New maps from ESA's Planck satellite uncover the "polarized" light from the early universe across the entire sky, revealing that the first stars are actually younger than previously thought.
They also include information about our own Milky Way, showing that the contribution from dust in our galaxy is much more widespread than previously thought and revealing complex structures in the galactic magnetic field.
Researchers at the Max Planck Institute for Astrophysics developed important software components for Planck and take part in the scientific interpretation of the mission data; in particular, they contributed to the analysis of the signals from galaxy clusters, from gravitational lensing of the CMB, from galactic dust and magnetic fields, as well as from primordial magnetic fields.
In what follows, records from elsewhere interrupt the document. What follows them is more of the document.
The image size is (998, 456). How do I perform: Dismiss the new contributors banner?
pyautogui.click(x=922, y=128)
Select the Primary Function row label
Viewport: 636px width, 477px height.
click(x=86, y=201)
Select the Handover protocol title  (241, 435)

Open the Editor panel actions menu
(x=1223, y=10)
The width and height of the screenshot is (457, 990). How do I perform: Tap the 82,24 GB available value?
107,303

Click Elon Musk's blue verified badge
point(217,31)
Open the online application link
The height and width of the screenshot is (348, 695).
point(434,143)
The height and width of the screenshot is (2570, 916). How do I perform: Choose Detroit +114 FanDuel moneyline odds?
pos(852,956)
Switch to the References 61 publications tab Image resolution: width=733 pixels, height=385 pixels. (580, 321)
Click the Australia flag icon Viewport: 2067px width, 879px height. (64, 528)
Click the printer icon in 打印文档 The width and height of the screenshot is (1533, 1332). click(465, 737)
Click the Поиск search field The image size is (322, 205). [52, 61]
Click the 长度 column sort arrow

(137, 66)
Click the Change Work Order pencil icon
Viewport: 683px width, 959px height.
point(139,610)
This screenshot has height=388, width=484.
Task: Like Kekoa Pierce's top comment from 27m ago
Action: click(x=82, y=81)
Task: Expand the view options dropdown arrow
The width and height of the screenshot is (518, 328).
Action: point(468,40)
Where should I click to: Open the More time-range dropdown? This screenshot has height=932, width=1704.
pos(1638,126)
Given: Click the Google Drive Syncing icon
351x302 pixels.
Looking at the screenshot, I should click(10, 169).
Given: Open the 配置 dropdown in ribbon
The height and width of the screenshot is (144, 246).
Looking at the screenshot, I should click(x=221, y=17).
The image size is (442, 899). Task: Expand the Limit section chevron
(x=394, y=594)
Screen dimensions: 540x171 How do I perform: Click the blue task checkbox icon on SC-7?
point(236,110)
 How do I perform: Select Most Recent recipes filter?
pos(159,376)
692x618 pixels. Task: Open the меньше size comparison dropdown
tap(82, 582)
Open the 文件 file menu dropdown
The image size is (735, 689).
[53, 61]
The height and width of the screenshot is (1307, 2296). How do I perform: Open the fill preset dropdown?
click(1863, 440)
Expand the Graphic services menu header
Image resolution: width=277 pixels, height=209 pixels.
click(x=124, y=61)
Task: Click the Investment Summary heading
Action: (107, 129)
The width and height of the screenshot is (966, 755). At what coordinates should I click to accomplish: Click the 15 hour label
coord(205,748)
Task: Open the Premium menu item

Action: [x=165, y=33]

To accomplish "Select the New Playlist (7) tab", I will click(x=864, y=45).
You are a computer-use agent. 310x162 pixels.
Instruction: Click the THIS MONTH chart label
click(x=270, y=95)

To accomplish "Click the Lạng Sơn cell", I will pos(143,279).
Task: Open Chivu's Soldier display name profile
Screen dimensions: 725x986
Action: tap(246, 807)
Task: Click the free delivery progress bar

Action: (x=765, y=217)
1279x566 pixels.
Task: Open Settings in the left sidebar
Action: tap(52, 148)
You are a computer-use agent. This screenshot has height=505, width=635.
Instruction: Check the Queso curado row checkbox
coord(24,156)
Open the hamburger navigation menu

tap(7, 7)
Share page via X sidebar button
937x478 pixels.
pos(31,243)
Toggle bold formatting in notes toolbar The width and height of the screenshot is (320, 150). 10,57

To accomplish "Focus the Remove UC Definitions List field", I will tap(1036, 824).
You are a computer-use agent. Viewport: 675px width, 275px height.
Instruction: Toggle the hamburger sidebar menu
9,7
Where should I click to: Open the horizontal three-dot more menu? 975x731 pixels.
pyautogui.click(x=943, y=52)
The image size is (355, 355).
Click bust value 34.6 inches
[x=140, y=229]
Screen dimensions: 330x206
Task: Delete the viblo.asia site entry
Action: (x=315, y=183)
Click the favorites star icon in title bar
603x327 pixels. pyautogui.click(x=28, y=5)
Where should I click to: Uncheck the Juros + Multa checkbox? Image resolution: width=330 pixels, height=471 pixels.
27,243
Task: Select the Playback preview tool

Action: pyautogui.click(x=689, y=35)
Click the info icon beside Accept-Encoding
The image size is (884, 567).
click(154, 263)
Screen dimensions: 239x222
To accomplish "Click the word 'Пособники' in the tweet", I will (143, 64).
The big bang 13.8 billion years ago was when matter, space and even time exploded into existence. Previously scientists had thought that the first stars began to shine 440 million years after the big bang. The new results, still to be confirmed by further measurements, suggested that they are 100 million years younger.
However, as the CMB light travelled through space and time it was also influenced by the first stars-and the polarization data now indicates that these started to shine about 550 million years after the Big Bang, ending the "Dark Ages."
This was more than 100 million years later than previously thought but actually helps to resolve a problem: Previous studies of the CMB polarization seemed to point towards an earlier dawn of the first stars, while very deep images of the sky indicated that the earliest known galaxies in the universe (forming perhaps 300-400 million years after the Big Bang) would not have been powerful enough to succeed at ending the Dark Ages within 450 million years.
The new evidence from Planck significantly reduces the problem, indicating that the earliest stars and galaxies alone might have been enough.
The study is published in the journal Astronomy and Astrophysics.